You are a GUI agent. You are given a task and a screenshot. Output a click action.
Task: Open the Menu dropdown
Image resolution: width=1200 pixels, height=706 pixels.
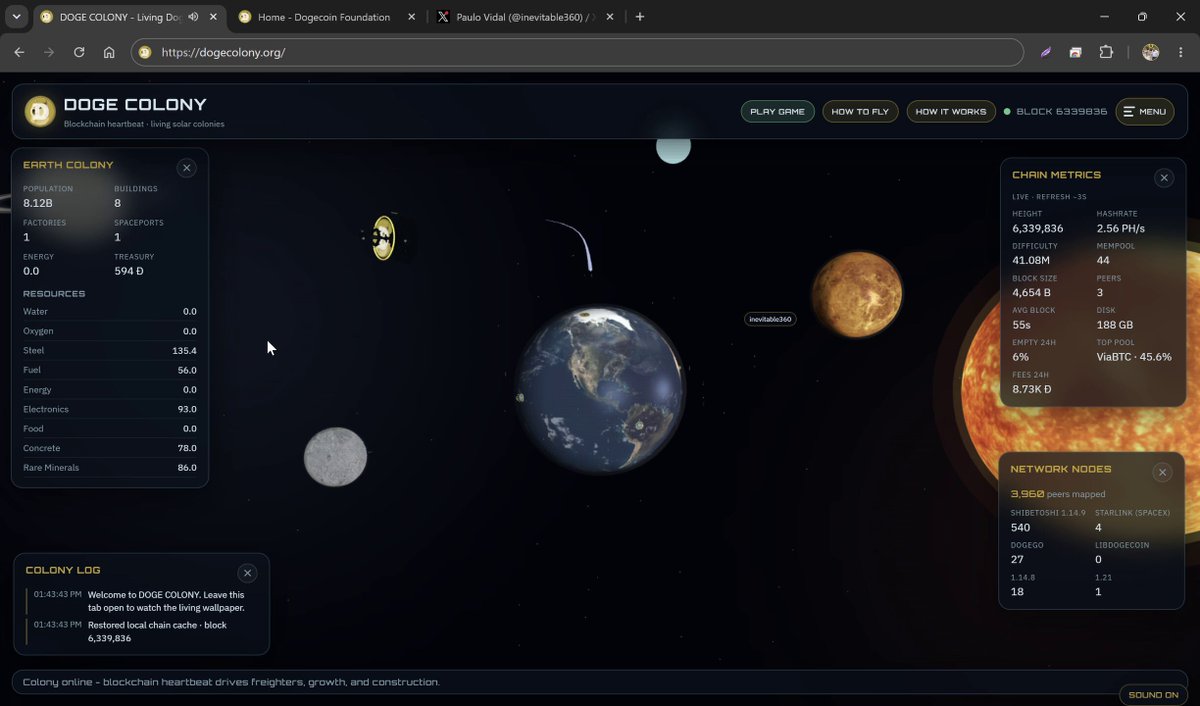click(1145, 111)
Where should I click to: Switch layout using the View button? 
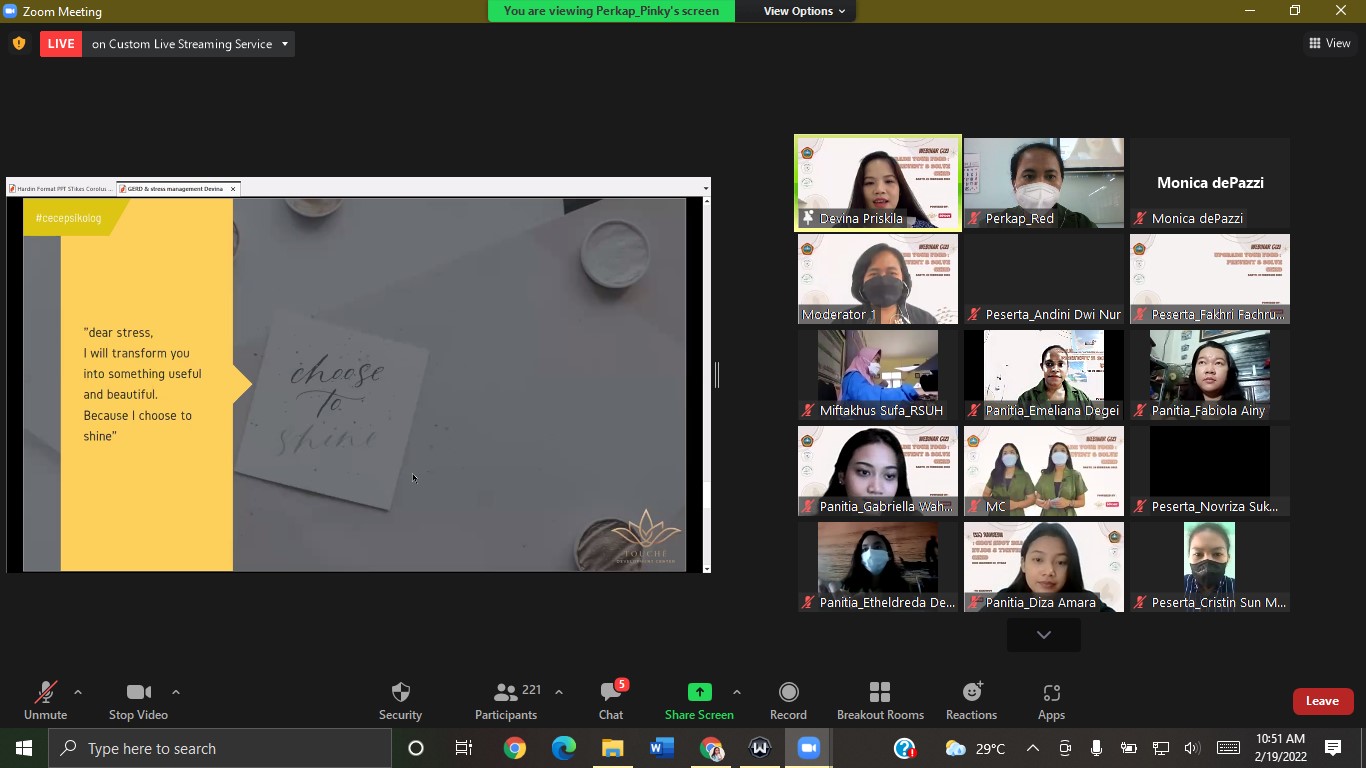coord(1330,43)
* * * * * * * * *
### WORK REQUEST
Nothing but the lines from the one holding "Where should I" through the final line of the entries should be retyped, exactly as they stand and without pictures.

### TASK OUTPUT
Where should I click to: Switch layout using the View button? 
coord(1330,43)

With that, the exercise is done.